---------- RECORDS SUPPLIED ----------

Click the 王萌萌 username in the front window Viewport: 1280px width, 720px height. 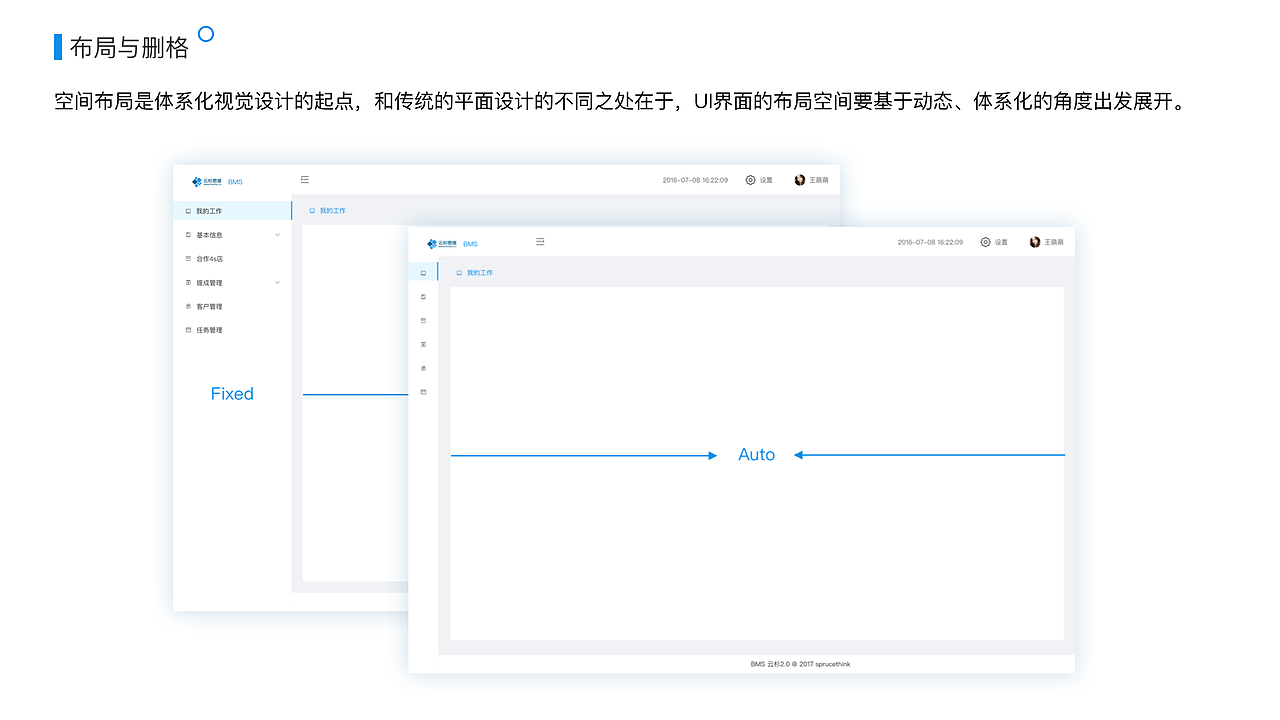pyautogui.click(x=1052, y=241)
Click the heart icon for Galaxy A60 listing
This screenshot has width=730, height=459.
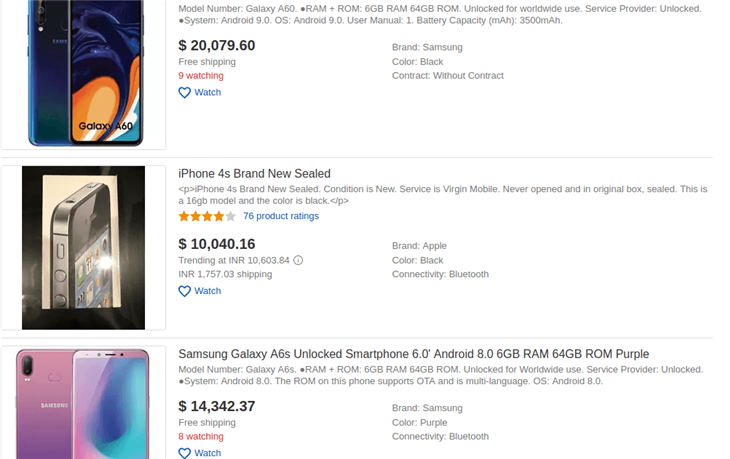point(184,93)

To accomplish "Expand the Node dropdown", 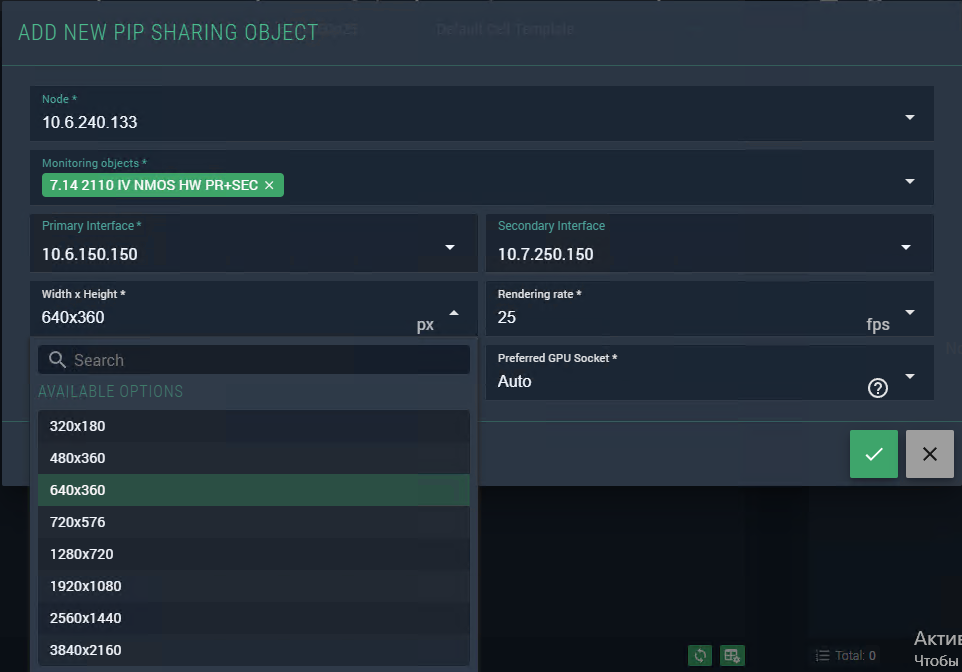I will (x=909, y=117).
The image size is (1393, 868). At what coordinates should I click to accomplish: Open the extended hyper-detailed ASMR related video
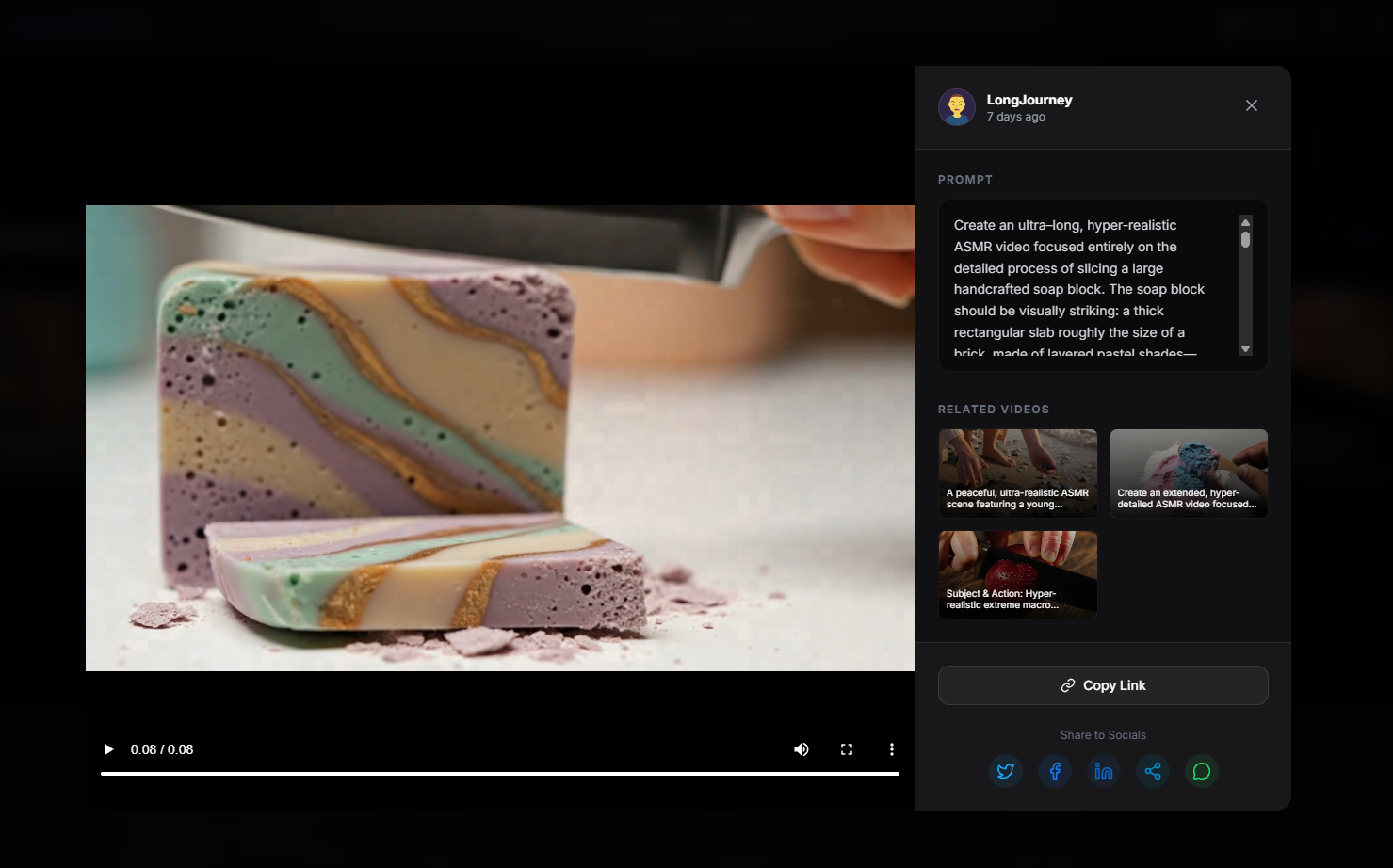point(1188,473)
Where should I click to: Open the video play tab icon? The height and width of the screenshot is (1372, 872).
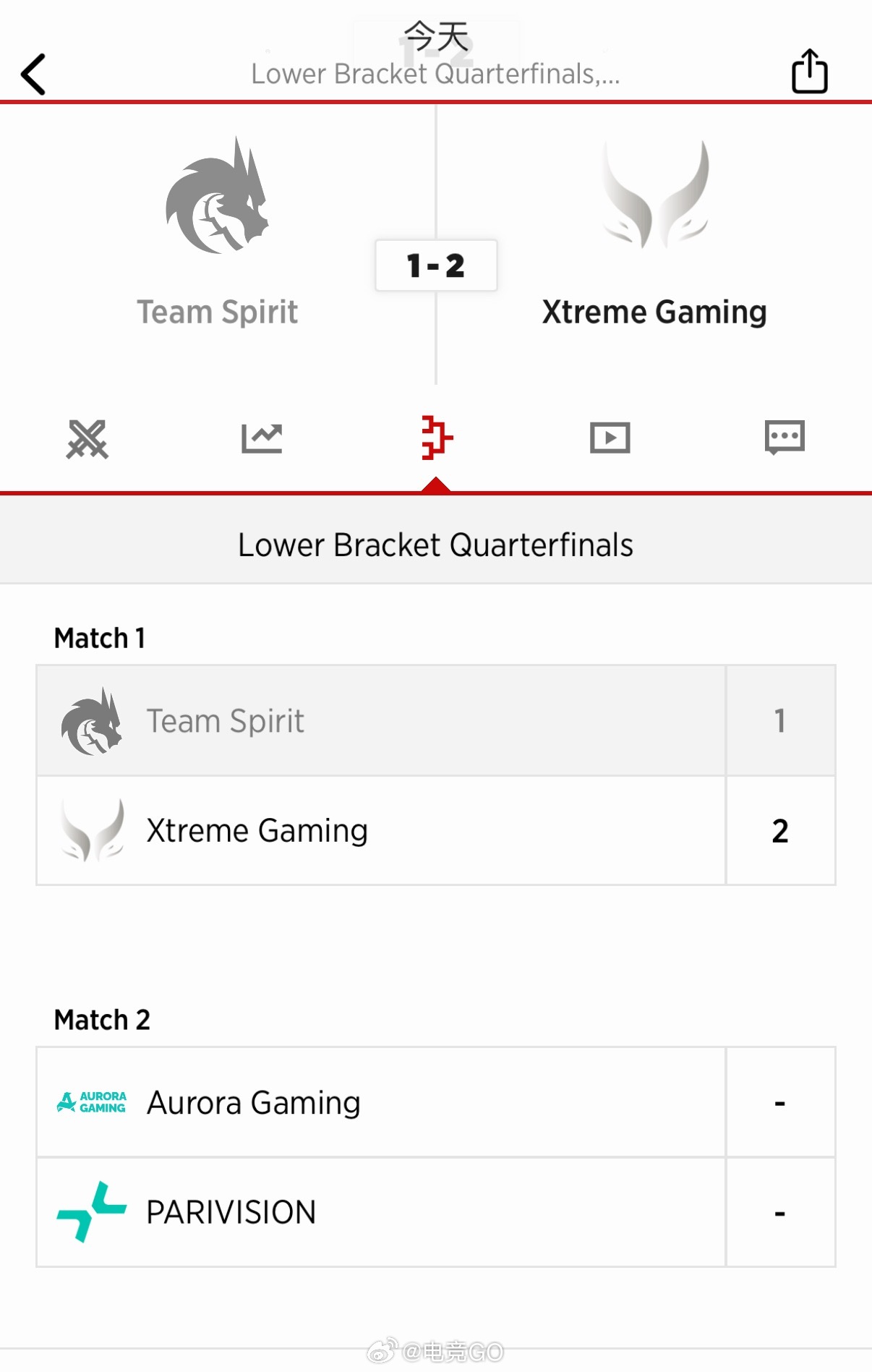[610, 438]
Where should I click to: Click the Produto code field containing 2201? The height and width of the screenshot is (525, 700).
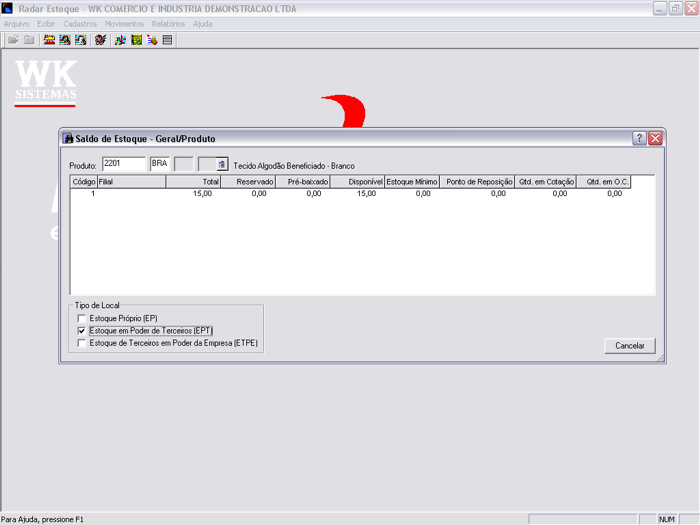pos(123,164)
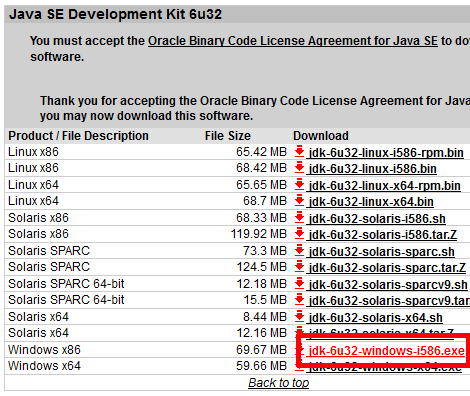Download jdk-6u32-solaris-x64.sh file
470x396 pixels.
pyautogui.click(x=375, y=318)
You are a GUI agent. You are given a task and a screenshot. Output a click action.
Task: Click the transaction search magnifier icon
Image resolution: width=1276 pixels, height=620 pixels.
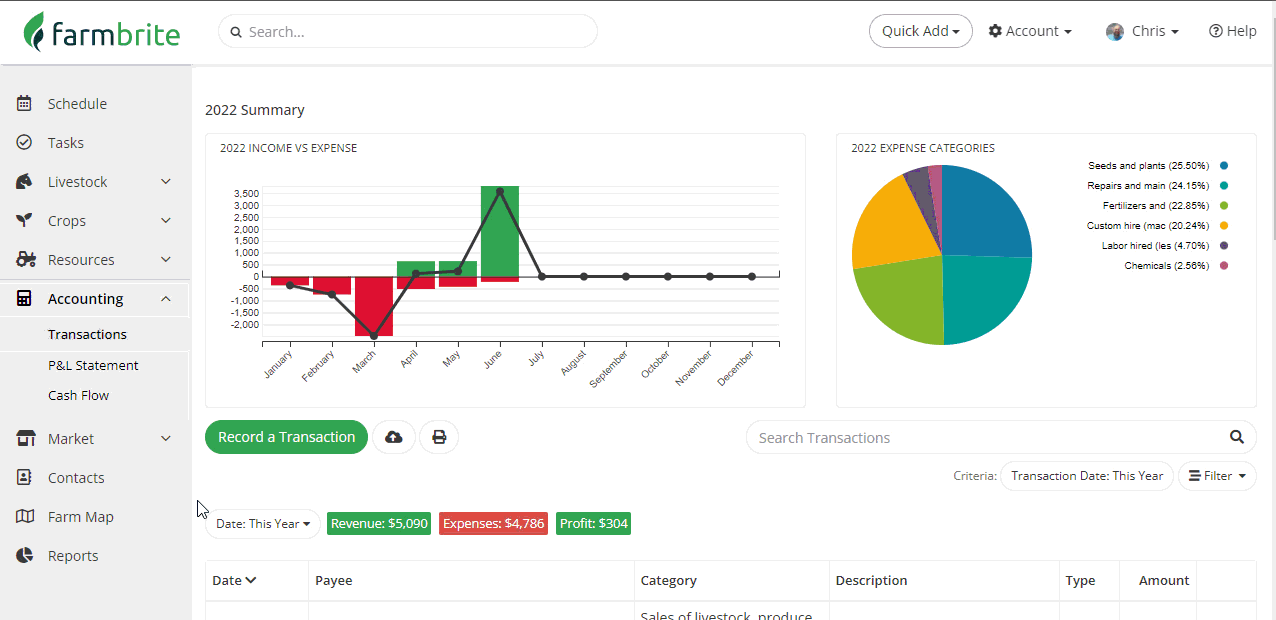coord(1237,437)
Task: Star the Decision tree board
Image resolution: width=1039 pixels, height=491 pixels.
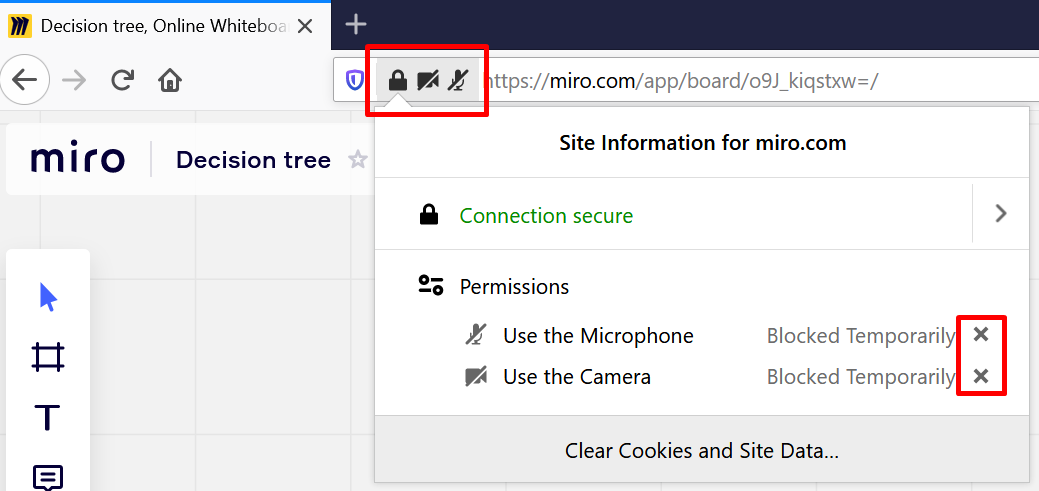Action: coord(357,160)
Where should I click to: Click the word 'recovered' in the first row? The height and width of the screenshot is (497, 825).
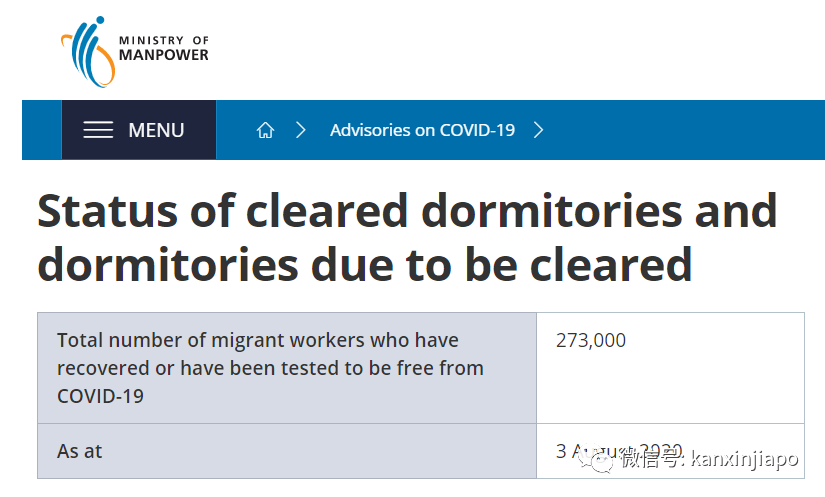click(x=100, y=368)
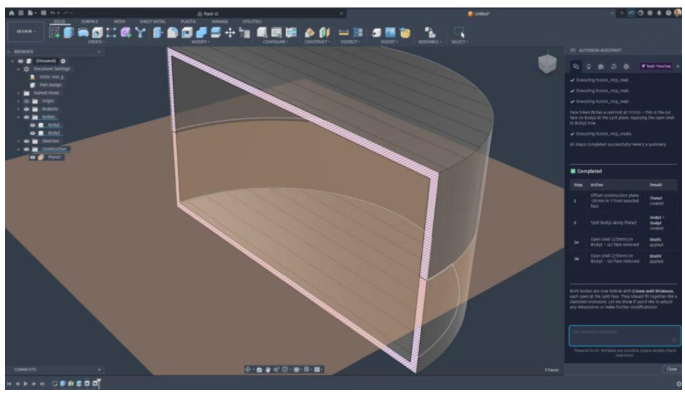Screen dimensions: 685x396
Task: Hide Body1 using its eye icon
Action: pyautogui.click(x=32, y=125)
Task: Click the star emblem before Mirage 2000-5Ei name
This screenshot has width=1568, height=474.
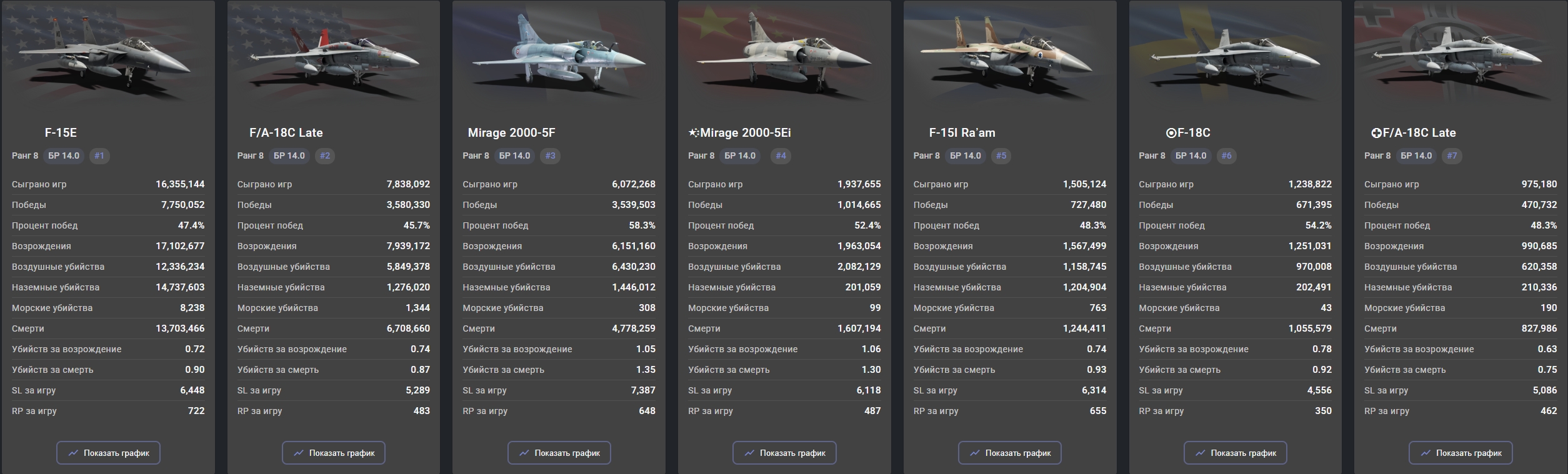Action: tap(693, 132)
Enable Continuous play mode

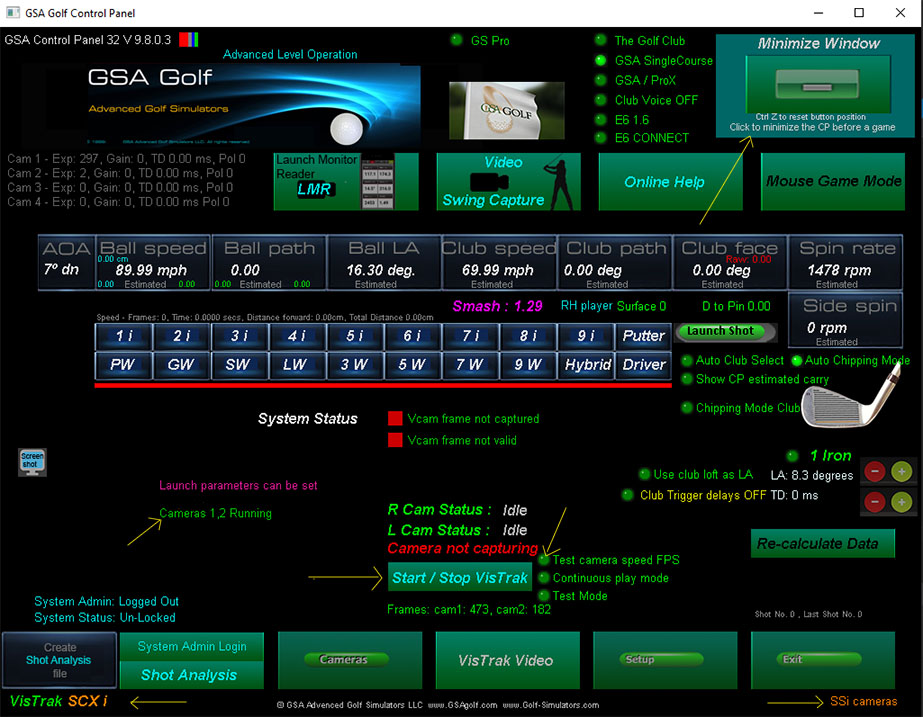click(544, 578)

----------

ASSIGNMENT
Beginning with the line containing "Where should I click to: Open" and ending with the last line of the data above, repeat each line exactly. Include no pictures and no other lines.

COMPLETED TASK
Where should I click to: Open the video play tab icon? The height and width of the screenshot is (1372, 872).
[610, 438]
Where should I click to: Click the Produto code field containing 2201? The height and width of the screenshot is (525, 700).
pos(123,164)
Download jdk-6u32-solaris-x64.sh file
470x396 pixels.
pyautogui.click(x=375, y=318)
You are a GUI agent. You are given a task and a screenshot. Output a click action.
Task: Click the transaction search magnifier icon
Image resolution: width=1276 pixels, height=620 pixels.
coord(1237,437)
Task: Star the Decision tree board
Image resolution: width=1039 pixels, height=491 pixels.
Action: coord(357,160)
Where should I click to: Click the word 'recovered' in the first row? The height and width of the screenshot is (497, 825).
click(x=100, y=368)
Screen dimensions: 685x396
Task: Hide Body1 using its eye icon
Action: pyautogui.click(x=32, y=125)
Task: Click the star emblem before Mirage 2000-5Ei name
This screenshot has width=1568, height=474.
Action: tap(693, 132)
Enable Continuous play mode

click(544, 578)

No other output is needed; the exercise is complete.